Written task
Copy out the data word for word, starting with the line that contains "You are a GUI" and going on through the end of the data. Omit the pictures from your copy.

****************

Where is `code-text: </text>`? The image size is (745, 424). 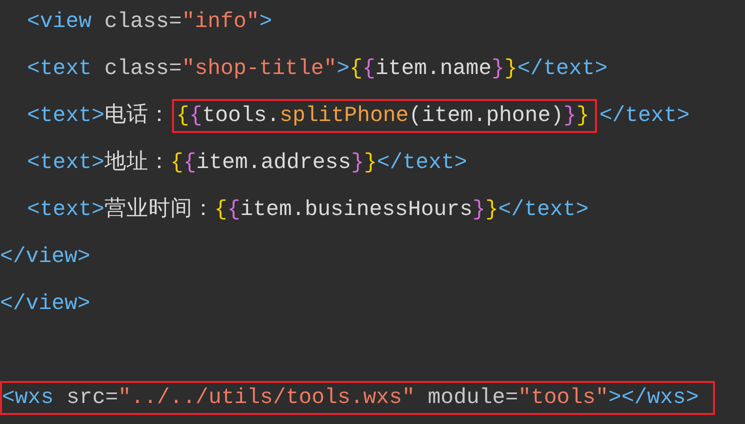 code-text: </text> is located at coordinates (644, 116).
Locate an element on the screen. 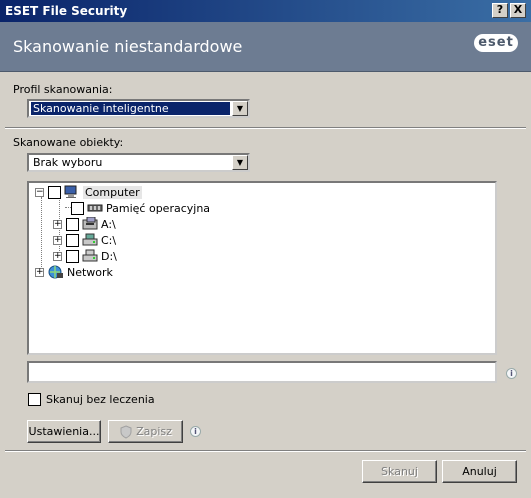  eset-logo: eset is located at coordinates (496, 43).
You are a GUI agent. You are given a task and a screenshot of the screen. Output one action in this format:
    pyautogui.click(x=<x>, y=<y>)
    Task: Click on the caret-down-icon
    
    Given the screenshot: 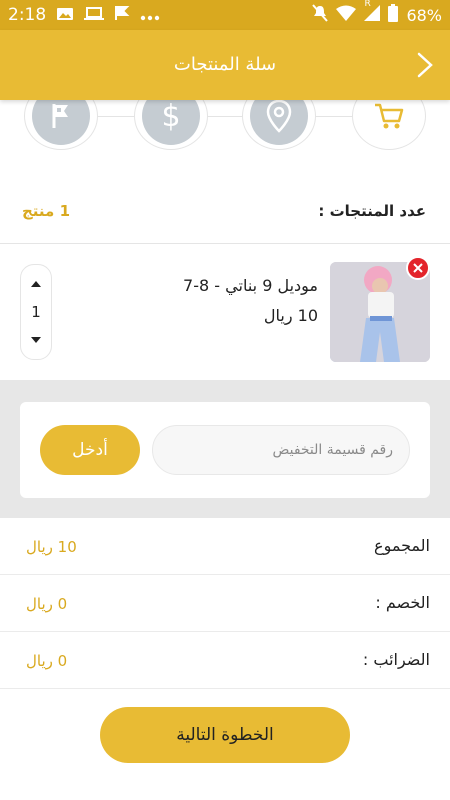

****************

Response for this exercise
You are a GUI agent. You are given a task and a screenshot of the screen. Output one action in this format:
    pyautogui.click(x=<x>, y=<y>)
    Task: Click on the caret-down-icon
    
    Given the screenshot: 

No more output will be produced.